(Stored records)
________________________________________
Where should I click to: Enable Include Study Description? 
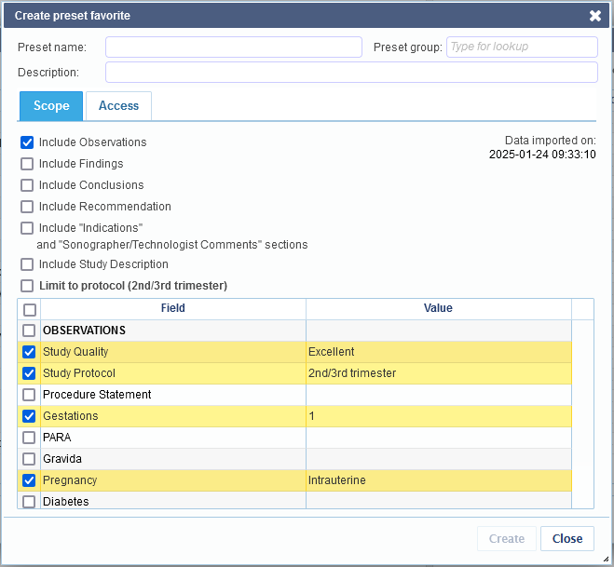coord(27,264)
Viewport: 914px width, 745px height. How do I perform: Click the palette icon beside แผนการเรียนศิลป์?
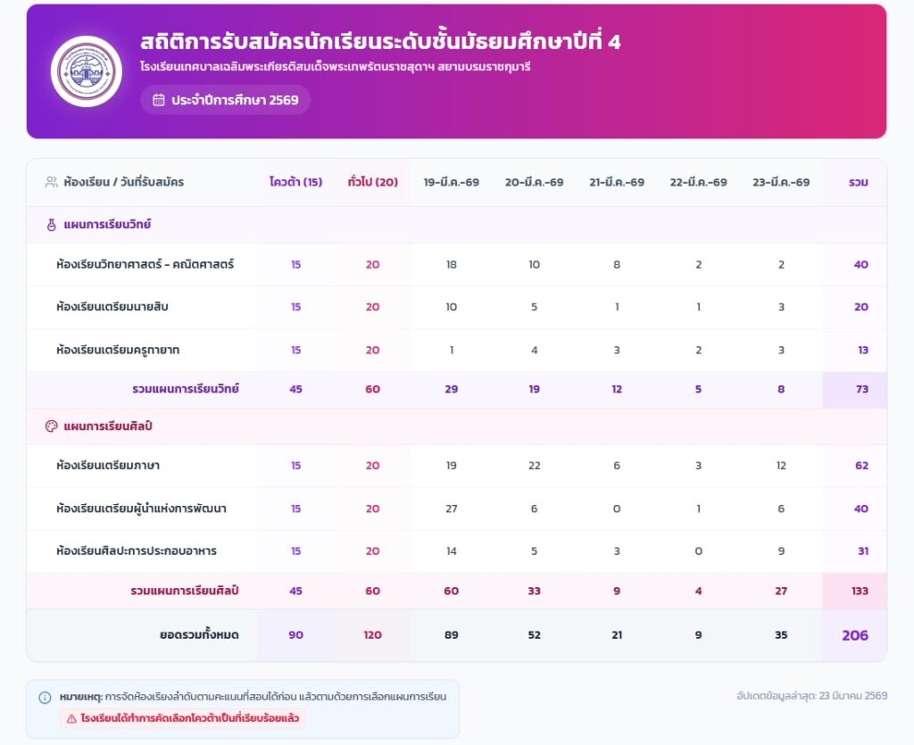[51, 426]
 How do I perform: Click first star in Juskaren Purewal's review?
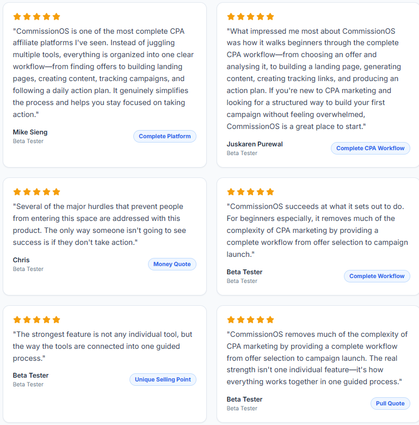[231, 17]
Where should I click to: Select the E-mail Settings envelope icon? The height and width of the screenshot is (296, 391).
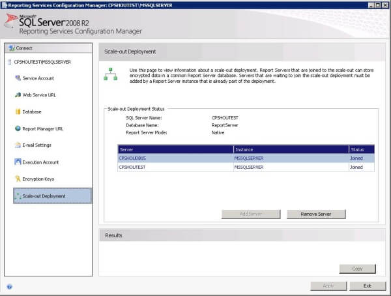(18, 145)
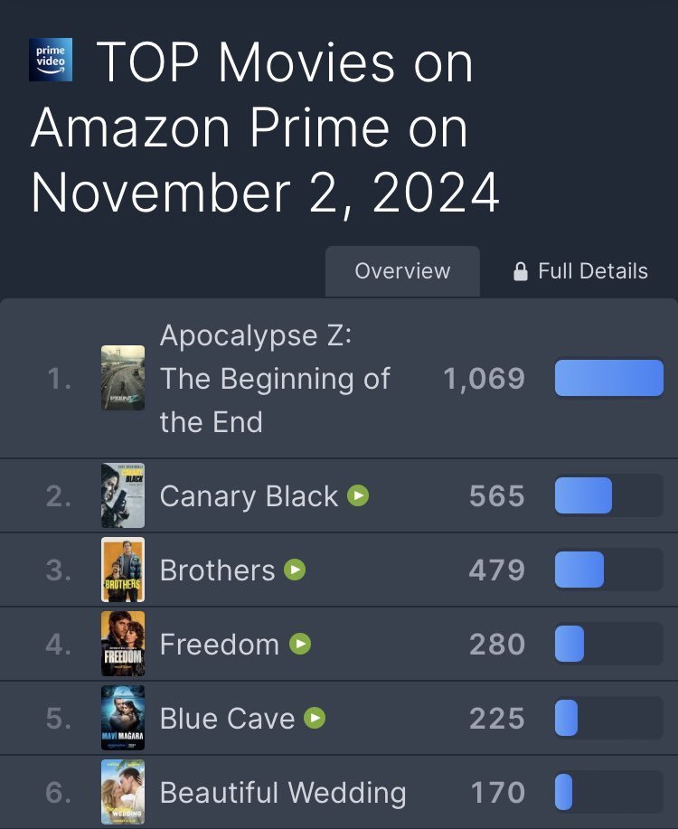Screen dimensions: 678x829
Task: Switch to the Overview tab
Action: point(402,271)
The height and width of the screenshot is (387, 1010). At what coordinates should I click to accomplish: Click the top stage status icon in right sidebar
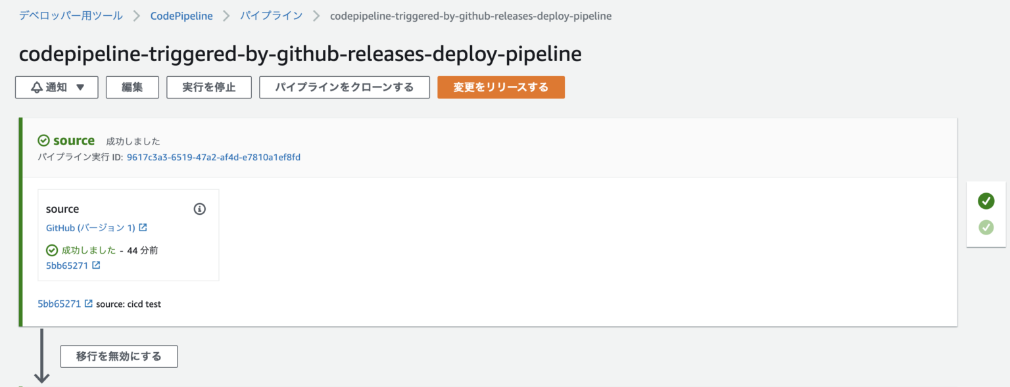click(x=986, y=201)
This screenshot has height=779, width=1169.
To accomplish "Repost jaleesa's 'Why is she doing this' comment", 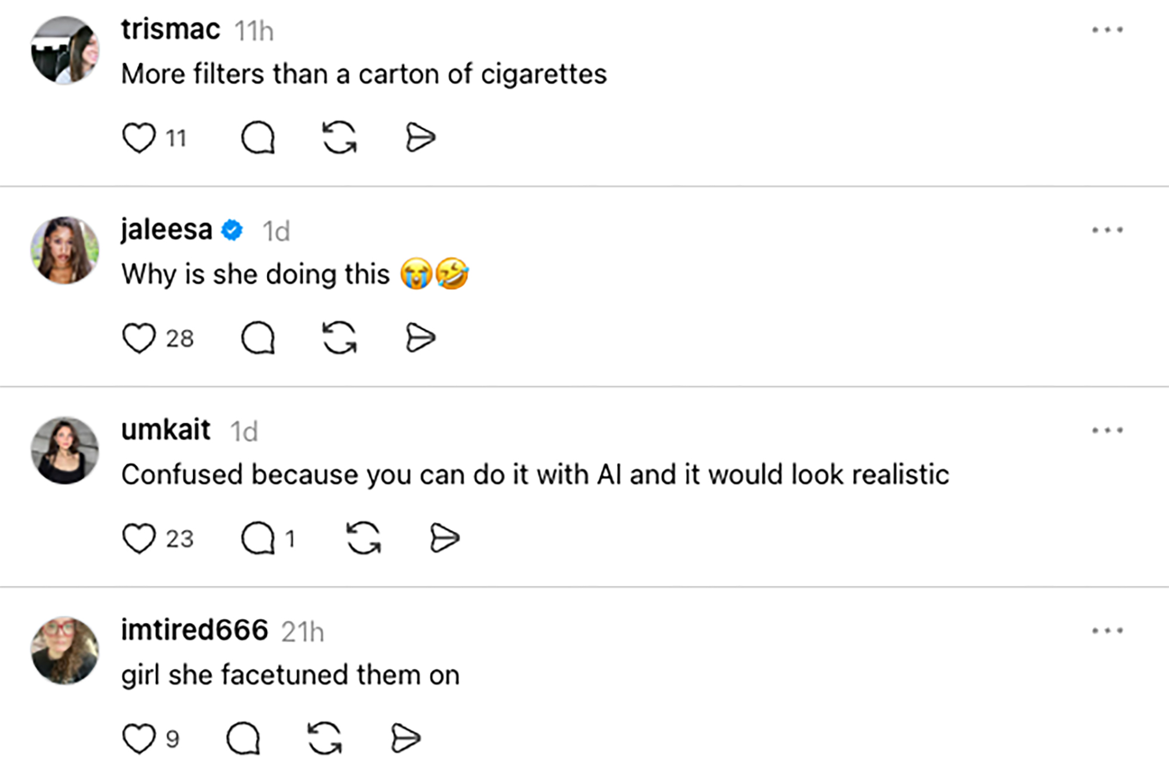I will click(x=340, y=338).
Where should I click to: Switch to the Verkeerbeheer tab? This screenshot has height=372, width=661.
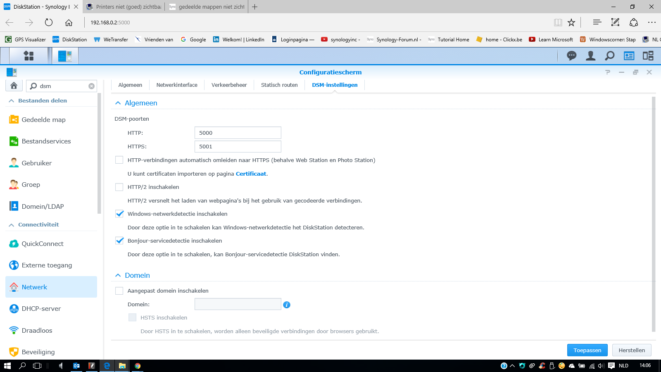tap(229, 85)
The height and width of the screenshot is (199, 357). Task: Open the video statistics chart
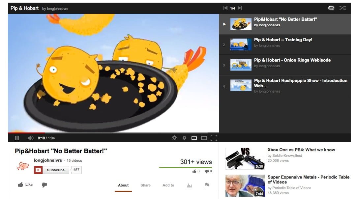(x=189, y=185)
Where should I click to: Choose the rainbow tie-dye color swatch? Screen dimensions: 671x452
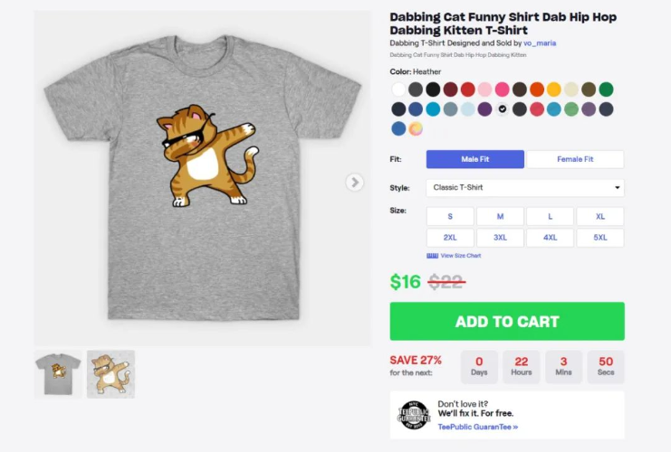coord(416,128)
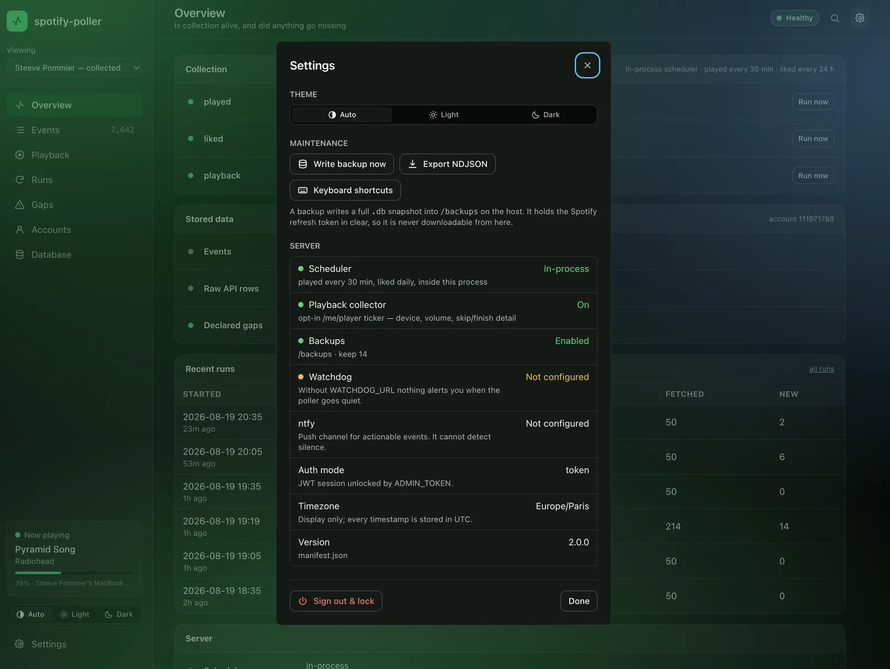Click the spotify-poller pulse logo icon
The width and height of the screenshot is (890, 669).
tap(17, 21)
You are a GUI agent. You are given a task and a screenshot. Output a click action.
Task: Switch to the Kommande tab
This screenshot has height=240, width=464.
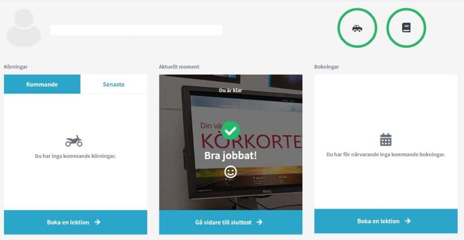click(42, 84)
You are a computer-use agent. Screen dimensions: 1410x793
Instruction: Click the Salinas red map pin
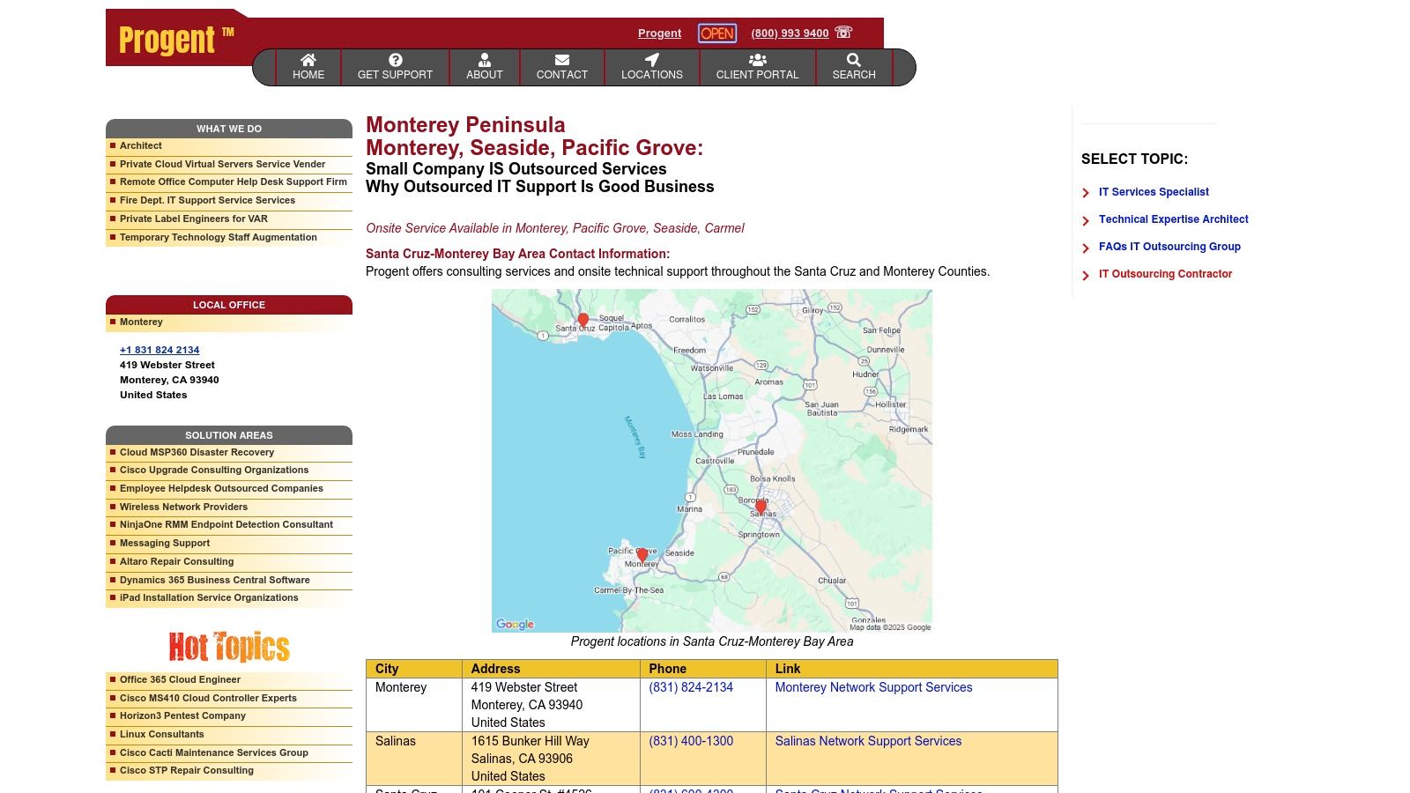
________________________________________
## WORK TO BE COMPLETED:
Wherever the string "agent" appears in the data above, report the whole line.

## SOLUTION:
You are a GUI agent. You are given a task and a screenshot. Output a click action.
You are a computer-use agent. Screen dimensions: 1410x793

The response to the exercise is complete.